Enter Harvey Hubbell, an avid inventor who had already filed numerous patents, including one for a switch for the Edison bulb in 1891 and ones for improving the production of screw threads and for slotting screw heads. His first runaway success, however, was an 1896 patent for the “pull socket” (essentially the same pull-chain switch used today), which soon became the most common electrical control device in homes.
Others were inventing a range of ways to connect a vast number of newly invented household appliances, such as electric fans, vacuum cleaners, and clothing irons. But there were no standards, and many early appliances initially needed to be hard-wired or had a variety of plug configurations to fit known proprietary receptacles. Without any standards, though, it soon became apparent to most appliance manufacturers that these early plug options vastly limited market share, and many appliance makers settled on providing screw plugs at the end of the cords that would fit the ubiquitous light socket.
With the market headed this direction, Hubbell saw an opportunity for “separable plugs”—a base that could screw into a light socket and a mating plug on the appliance cord. Hubbell resisted working with the fledgling National Electric Code (first formed in 1897) to set a standard for the plug type. Instead, he set his own standard by the sheer force of controlling market share, aiming first at products that offered practical convenience, and then streamlining production to make them as quickly and inexpensively as possible.
First, he adapted the round-pin plugs common in Europe at the time (as now), patenting one with annular detents on it, similar to a modern headphone jack, so it would stay plugged in to an overhead socket. To win the market, he drove to make more units: He simplified the manufacturing of the pins by making them flat blades with detents on the edges to help them “key” into the screw-in base. The first versions had in-line (tandem) blades. In 1912, he submitted a patent for a separable plug with flat blades rotated 90 degrees, which helped streamline production.

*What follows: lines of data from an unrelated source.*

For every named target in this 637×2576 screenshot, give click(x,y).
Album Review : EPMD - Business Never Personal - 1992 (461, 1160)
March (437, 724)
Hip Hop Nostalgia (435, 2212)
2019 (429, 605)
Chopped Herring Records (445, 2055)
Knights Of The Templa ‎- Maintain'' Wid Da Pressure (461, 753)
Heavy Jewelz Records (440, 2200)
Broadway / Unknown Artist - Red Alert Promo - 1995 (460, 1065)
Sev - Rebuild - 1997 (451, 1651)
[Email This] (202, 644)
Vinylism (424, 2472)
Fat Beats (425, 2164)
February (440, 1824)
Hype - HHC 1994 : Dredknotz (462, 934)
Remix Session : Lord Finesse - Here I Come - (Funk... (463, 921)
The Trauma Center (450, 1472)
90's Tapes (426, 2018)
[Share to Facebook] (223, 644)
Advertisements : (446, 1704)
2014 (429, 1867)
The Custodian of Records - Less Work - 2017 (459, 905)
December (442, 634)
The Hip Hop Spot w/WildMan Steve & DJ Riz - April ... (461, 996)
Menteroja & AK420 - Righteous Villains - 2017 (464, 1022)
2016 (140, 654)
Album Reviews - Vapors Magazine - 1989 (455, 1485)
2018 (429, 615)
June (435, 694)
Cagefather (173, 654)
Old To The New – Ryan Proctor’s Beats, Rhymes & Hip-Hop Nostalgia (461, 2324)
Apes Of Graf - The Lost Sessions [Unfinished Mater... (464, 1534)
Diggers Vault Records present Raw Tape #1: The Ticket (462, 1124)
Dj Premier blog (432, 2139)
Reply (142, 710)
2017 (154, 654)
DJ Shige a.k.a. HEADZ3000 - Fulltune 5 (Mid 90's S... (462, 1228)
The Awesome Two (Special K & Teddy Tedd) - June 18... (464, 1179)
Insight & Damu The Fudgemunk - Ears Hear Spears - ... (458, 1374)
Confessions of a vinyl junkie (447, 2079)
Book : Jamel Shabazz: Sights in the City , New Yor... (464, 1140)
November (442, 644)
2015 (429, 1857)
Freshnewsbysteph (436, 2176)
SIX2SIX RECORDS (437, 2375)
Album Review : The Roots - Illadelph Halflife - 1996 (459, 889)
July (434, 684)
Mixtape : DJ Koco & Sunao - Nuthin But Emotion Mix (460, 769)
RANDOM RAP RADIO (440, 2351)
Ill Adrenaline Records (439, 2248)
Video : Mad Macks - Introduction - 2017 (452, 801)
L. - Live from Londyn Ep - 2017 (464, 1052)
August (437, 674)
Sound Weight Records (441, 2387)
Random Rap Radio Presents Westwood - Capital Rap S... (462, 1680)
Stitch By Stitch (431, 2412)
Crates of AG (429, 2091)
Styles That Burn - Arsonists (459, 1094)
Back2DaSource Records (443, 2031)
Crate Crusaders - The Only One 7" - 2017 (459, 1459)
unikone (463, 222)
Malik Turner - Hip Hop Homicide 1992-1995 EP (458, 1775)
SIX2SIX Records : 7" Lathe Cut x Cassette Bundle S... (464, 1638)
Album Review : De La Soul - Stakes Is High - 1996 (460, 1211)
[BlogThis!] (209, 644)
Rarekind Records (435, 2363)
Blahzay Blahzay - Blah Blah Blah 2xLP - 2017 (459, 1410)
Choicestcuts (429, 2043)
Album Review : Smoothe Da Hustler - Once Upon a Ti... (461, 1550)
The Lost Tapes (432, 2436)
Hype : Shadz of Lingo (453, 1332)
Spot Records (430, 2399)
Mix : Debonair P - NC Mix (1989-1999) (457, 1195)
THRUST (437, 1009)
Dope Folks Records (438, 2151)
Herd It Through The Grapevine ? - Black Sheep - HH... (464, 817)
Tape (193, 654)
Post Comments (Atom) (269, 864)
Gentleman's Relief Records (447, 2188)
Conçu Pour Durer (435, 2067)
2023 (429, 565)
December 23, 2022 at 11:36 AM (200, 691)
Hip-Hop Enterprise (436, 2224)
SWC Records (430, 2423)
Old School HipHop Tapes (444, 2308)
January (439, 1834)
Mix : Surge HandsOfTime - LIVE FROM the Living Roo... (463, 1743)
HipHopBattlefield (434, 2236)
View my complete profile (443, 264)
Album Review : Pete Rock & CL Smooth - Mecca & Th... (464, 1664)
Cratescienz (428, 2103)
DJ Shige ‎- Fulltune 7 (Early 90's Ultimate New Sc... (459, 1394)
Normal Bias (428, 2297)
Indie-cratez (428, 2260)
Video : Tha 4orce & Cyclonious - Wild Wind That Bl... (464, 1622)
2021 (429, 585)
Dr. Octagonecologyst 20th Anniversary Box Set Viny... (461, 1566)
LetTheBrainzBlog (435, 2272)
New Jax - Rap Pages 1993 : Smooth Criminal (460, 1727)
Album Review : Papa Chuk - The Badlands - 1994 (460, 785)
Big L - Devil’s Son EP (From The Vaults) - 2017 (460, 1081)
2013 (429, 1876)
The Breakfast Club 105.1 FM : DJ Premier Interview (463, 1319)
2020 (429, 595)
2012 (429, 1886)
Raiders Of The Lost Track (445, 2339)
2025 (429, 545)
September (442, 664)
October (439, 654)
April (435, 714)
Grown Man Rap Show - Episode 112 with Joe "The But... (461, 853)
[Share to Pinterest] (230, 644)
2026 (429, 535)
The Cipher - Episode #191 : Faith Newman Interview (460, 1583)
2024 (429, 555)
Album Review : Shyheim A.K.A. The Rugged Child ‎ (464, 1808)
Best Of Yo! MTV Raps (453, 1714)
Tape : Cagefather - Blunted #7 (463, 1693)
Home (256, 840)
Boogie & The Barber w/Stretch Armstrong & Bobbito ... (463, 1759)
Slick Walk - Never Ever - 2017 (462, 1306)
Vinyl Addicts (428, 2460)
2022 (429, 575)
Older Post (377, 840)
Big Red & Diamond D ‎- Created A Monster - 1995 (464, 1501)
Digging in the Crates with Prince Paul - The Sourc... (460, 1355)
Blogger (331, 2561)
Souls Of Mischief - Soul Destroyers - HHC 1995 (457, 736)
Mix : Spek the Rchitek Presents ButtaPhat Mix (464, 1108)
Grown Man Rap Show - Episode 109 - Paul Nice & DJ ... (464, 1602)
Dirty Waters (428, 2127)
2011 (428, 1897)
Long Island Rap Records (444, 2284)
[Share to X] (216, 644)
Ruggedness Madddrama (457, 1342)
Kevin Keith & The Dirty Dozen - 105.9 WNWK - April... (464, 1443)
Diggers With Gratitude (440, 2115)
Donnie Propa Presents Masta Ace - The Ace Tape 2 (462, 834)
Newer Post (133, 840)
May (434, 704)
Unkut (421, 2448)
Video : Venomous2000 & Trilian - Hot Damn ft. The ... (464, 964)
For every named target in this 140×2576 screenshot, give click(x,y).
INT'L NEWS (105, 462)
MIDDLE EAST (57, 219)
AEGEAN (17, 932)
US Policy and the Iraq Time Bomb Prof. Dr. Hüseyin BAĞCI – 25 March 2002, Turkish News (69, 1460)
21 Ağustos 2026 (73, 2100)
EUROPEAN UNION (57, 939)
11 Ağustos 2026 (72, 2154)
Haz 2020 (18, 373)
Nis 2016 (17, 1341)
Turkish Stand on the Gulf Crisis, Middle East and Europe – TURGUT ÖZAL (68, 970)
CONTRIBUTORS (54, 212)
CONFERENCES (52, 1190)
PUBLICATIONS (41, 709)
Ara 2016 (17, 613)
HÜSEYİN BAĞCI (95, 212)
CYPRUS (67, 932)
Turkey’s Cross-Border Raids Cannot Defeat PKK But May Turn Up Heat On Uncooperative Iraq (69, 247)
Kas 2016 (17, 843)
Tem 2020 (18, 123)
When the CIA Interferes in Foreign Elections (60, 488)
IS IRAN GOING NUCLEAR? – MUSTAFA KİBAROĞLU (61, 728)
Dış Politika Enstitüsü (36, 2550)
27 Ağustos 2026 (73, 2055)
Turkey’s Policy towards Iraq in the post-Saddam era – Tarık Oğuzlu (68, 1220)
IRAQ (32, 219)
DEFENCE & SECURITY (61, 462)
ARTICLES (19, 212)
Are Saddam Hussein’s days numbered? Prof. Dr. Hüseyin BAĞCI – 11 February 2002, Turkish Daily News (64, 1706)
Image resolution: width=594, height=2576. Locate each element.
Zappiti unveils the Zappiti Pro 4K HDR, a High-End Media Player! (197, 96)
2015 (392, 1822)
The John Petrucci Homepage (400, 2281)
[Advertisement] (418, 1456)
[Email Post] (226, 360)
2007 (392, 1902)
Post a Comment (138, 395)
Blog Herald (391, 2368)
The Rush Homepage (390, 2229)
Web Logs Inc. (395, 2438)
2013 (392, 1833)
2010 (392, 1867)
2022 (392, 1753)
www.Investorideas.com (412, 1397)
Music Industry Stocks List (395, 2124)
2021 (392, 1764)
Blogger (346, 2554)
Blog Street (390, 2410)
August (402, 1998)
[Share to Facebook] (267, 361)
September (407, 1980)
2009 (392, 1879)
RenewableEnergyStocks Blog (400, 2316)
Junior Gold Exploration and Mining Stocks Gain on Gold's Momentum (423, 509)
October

To ensure he could accommodate all plugs (most of which he had by then sold), he patented a T-slot base to accept both tandem and parallel blades. He patented this as a single plug in 1915, and in 1916, he patented it as a “duplex” (for two plugs), followed by a polarized version the same year. By then, his company had sold more than 15 million separable plugs. When a National Electrical Manufacturing Association (NEMA) eventually formed in 1926, it adopted Hubbell’s parallel blade design as the U.S. general service electrical plug standard.